In the 1930 census of Ormonds township, Greene County: farmer Paten Atkinson, 25; wife Della, 22; and children Sadie H., 4, Paten Jr., 2, and James L., 1.
Payton Atkinson registered twice for the World War II draft. In February 1942, he registered in Wilson County. Per his registration card, he was born 25 January 1903 in Greene County, N.C.; lived at Route 3, Box 125, Walstonsburg, Saratoga township; his contact was Jesse Galloway; and he worked for Rufus Beaman. He registered again in 1943, reporting that he was born 25 January 1904 in Greene County and his contact was brother Cornelius Atkinson. The card was marked “Canc. Jan. 31, 1944 Dup Reg.”
Payton Atkinson died 8 October 1969 in Farmville, Pitt County, N.C. Per his death certificate, he was born 6 January 1904 to Daniel Atkinson and Patsey Edwards; was a farmer; and was a widower. Fannie Ellis was informant.
On 24 February 1921, Raymond L. Horne, 23, of Edgecombe County, N.C., son of William and Dora Horne, married Dora Barnes, 22, of Edgecombe County, daughter of Benjamin and Nora Barnes, in Township Number 3, Edgecombe County.
In February 1942, Raymond Horne registered for the World War II draft in Wilson County. Per his registration card, he was born 1 January 1902 in Greene County, N.C.; lived in Saratoga township, Wilson County; and worked for Drew Horton, Saratoga township. He signed his card with an X. The card is marked “Cancelled — Dead — Oct. 19, 1942.”
Raymond Horne died 19 October 1942 in Saratoga township, Wilson County. Per his death certificate, he was born 23 April 1900 in Pitt County, N.C., to Will Horne and Dora Barrett; was married to Genevia Horne; worked in farming; and was buried in Rountree cemetery, Wilson. “Homicide gunshot wound of neck.”
In the 1940 census of Saratoga township, Wilson County: farm laborer Doc Rose, 45; wife Sara, 33; mother-in-law Mary Beaman, 70, widow; niece Alice Lane, 23; and cousin Essie Lee Rose, 4 months. The family reported living in Greene County five years earlier.

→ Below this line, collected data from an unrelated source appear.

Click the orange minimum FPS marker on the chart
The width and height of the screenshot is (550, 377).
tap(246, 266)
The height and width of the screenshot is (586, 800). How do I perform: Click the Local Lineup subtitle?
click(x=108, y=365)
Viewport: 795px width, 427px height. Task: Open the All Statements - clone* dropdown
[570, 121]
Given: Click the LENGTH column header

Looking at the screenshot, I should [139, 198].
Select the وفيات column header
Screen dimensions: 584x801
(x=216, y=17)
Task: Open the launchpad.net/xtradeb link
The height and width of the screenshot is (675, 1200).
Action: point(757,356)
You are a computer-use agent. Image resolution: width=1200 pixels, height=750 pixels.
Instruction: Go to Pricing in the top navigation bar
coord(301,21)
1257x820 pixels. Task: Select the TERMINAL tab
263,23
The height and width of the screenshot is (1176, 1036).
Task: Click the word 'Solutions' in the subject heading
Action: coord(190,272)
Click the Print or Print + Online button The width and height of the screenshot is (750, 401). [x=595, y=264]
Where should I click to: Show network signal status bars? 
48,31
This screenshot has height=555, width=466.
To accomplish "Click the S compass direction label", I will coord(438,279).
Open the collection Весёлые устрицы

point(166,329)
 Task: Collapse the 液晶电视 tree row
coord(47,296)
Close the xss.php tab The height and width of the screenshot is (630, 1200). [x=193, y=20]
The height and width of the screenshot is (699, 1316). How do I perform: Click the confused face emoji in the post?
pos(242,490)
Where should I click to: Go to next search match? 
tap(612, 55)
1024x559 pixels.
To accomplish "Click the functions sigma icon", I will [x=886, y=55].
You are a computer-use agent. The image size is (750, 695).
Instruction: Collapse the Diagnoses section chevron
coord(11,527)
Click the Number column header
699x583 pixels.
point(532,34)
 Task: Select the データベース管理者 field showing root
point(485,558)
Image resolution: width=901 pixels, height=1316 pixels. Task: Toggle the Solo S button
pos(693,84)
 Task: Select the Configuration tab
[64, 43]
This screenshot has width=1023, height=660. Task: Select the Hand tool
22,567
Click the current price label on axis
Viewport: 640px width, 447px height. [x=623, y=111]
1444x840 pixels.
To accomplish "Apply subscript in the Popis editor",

On 11 December 1942, Willie Lucas pleaded guilty to manslaughter in the death of Hezekiah Reid. He received a sentence of three to five years in prison, but was paroled by Governor J. Melville Broughton in August 1943, having served nine months.
In the 1930 census of Wilson, Wilson County: on Westover, farmer Zion Read, 56; wife Lara, 25; and children Zoreana, 8, Hesicar, 12, William, 4, and Walter E., 0.
Willie Reid died 20 October 1942 at Centre Brick Warehouse, Wilson. Per his death certificate, he was born 10 June 1923 in Wilson to Zion Reid and Laura Davis; was single; worked as a laborer; and was buried in Rountree Cemetery. Cause of death: “homicide — knife wound of left breast.”
In the 1900 census of Otter Creek township, Edgecombe County, N.C.: Joseph Wooten, 38; wife Chaney, 28; and children Cora, 11, James, 6, Lossie, 4, and Nora, 1.
In the 1900 census of Sparta township, Edgecombe County: Watt Vines, 30; wife Emma, 29; and children Eddie, 11, Patsey, 5, Junius, 3, and Yettie, 3 months.
In the 1910 census of Otter Creek township, Edgecombe County: Joseph Wooten, 50; wife Chaney, 40; and children James, 17, Lossie, 15, Jacob, 11, Mark, 9, and Andrew J., 1.
On 27 January 1915, James Wooten, 21, of Edgecombe County, son of Joe and Chaney Wooten, married Yettie Vines, 18, of Saratoga, daughter of Watson and Emma Vines, in Saratoga. Joe Wooten applied for the license, and Primitive Baptist minister Ruffin Hyman performed the ceremony in the presence of C.C. Vines, J.J. Vines, and Miles E. Reid.
In the 1920 census of Otter Creek township, Edgecombe County: James Wooten, 25, and wife Yettie.
In the 1930 census of Saratoga township, Wilson County: James Wooten, 36; wife Yattie, 30; and William J., 7.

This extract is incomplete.